Leaving Albert to shake off his own form of hibernation, I walked back to the bear. His body was still caught in the netting, but a huge muzzle now covered the bear’s snout and mouth, and shackles—almost like human handcuffs—held his front and rear paws together.
“You should have waited.” I glanced at the warden, at the gun that now rested against the tree and the oversize syringe he was putting in his bag. Greg was built like a linebacker and I knew the bear was out cold. Still, protocol exists for a reason.
He nodded his acknowledgment as he pulled a heavy green tarp from his truck bed. “I figured I could get the BAM into him, the way he was.” The butorphanol, azaperone, and medetomidine cocktail was standard fare for wildlife removal. “I hate to do this to the poor thing.” He spread the tarp beside the sleeping bear. “But I have no idea what they gave him, and I don’t want to find out by him waking up in the truck.”
“Where do you want me?” Most men, I wouldn’t give such an opening. But Greg and I were colleagues, sort of, and I knew his mind was on this task at hand. It has to be, with wildlife management. As cuddly as this creature looked, he could kill in seconds—and would, if he felt threatened. Still, when I heard a snicker behind me, I knew Albert had roused.

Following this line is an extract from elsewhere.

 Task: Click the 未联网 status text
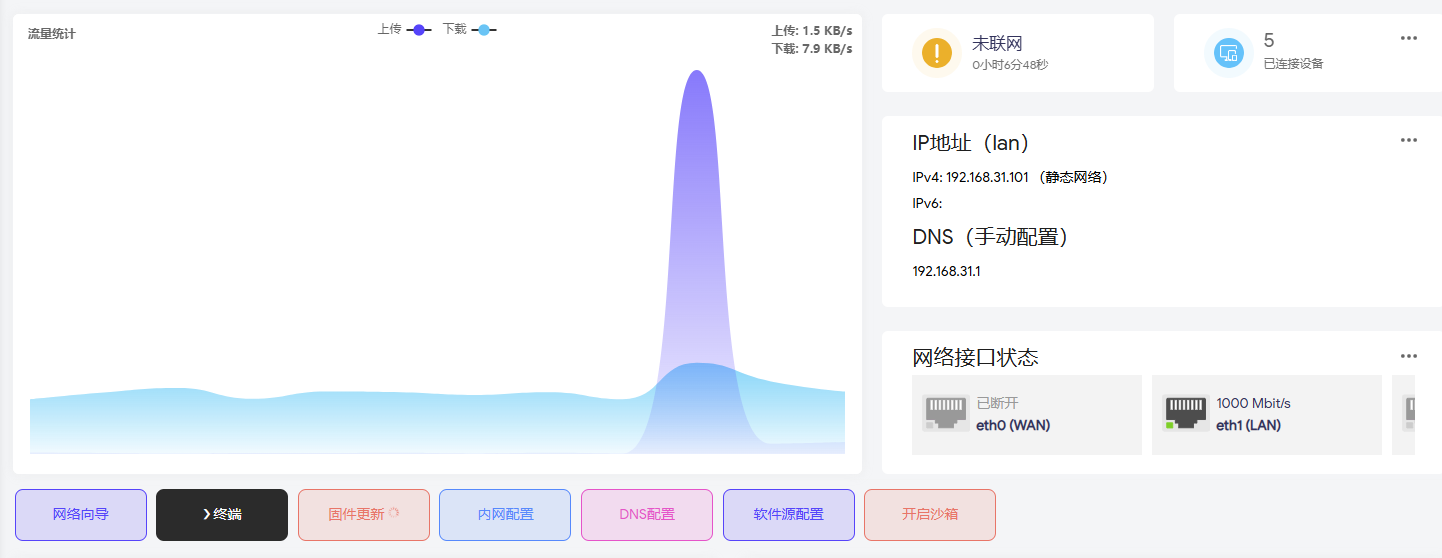pos(997,44)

“Hindquarters, please.” Another snicker. Albert might be our town’s animal control officer, but he never really got over junior high school.
“You.” Greg had taken Albert’s measure quickly enough. “I need you to help. Lift his midsection.”
“Me?” Albert’s voice squeaked, as if a mouse were hiding in his unkempt beard.
“Come on,” I growled. Albert feared me—feared most women, actually—more than any wild animal. “Time to make amends.”
Albert might weigh almost as much as Greg, but I’d bet I’m stronger. Between the three of us, we got the poor creature onto the tarp and then, using the lift, into the cage in Greg’s truck.
“Where are you taking him?” The effort had woken Albert to the point of curiosity, not his natural state. He stood staring as Greg checked the latches, absently picking twigs from his beard and shirt.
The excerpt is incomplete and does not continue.